Full Disclosure mailing list archives

RE: Windoze almost managed to 200x repeat 9/11


From: "joe" <mvp () joeware net>
Date: Fri, 24 Sep 2004 16:06:55 -0400

It says right in the article they were running Windows 2000 Advanced Server.
The systems were not impacted by the Win95 hang bug. Almost certainly
Windows was fine... period. The communication software puked based on the
same API function that the Windows 95 Dev guys screwed up with. The value
rolls over and either the application software detects that and shuts down
the application or the application crashes because of poor exception
handling.

If Windows crashed of its own accord, then yes, MS needs to share some
blame. If, what actually happened is a crappy app died and the OS was fine
the whole time, the responsibility rests with the application vendor and the
design/implementation team.

Should technicians be rebooting boxes as fixes. Absolutely not. However,
before assuming it is an OS issue, understand why they are rebooting it. In
this case I expect it was to reset the tick count for the application
itself. If it is because the app is eating all the memory up, that is one
hellacious memory leak they need to work on in the app. 


  joe



-----Original Message-----
From: full-disclosure-admin () lists netsys com
[mailto:full-disclosure-admin () lists netsys com] On Behalf Of Michal Zalewski
Sent: Friday, September 24, 2004 2:32 PM
To: ASB
Cc: full-disclosure () lists netsys com
Subject: Re: [Full-disclosure] Windoze almost managed to 200x repeat 9/11

On Fri, 24 Sep 2004, ASB wrote:

"The servers are timed to shut down after 49.7 days of use in order to 
prevent a data overload, a union official told the LA Times."
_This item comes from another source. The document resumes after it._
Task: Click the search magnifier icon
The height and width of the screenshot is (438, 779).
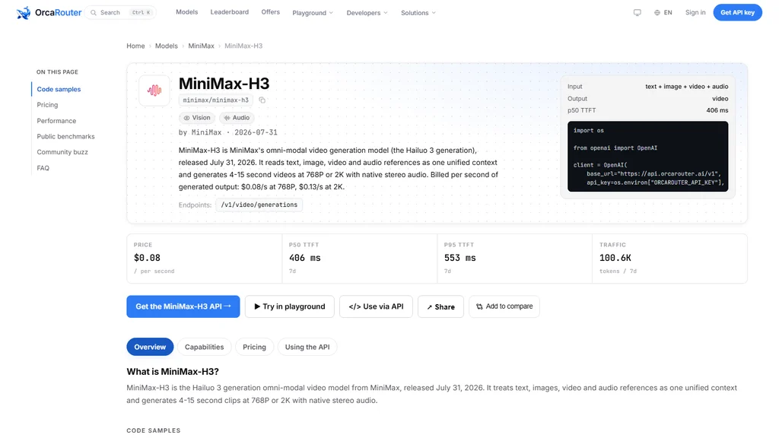Action: 94,12
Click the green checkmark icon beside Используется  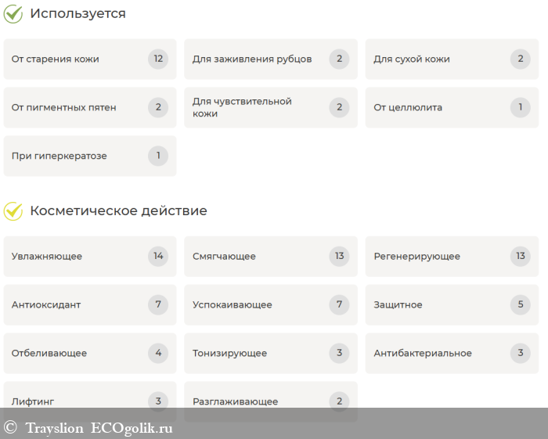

How you managed to read "OS failure" into this is rather astounding...

The statement above, even though either cleverly disguised by the
authorities, or mangled by the press, does ring a bell. It is not about
applications eating up too much memory, hence requiring an occassional
reboot, oh no.

Windows 9x had a problem (fixed by Microsoft, by the way) that caused them
to hang or crash after a jiffie counter in the kernel overflowed:

  http://support.microsoft.com/support/kb/articles/q216/6/41.asp

It would happen precisely after 49.7 days. Coincidence? Not very likely.
It seems that the system was running on unpatched Windows 95 or 98, and
rather than deploying a patch, they came up with a maintenance procedure
requiring a scheduled reboot every 30 days.

This is one hell of a ridiculous idea, and any attempt to blame a failure on
a technician who failed to reboot the box is really pushing it.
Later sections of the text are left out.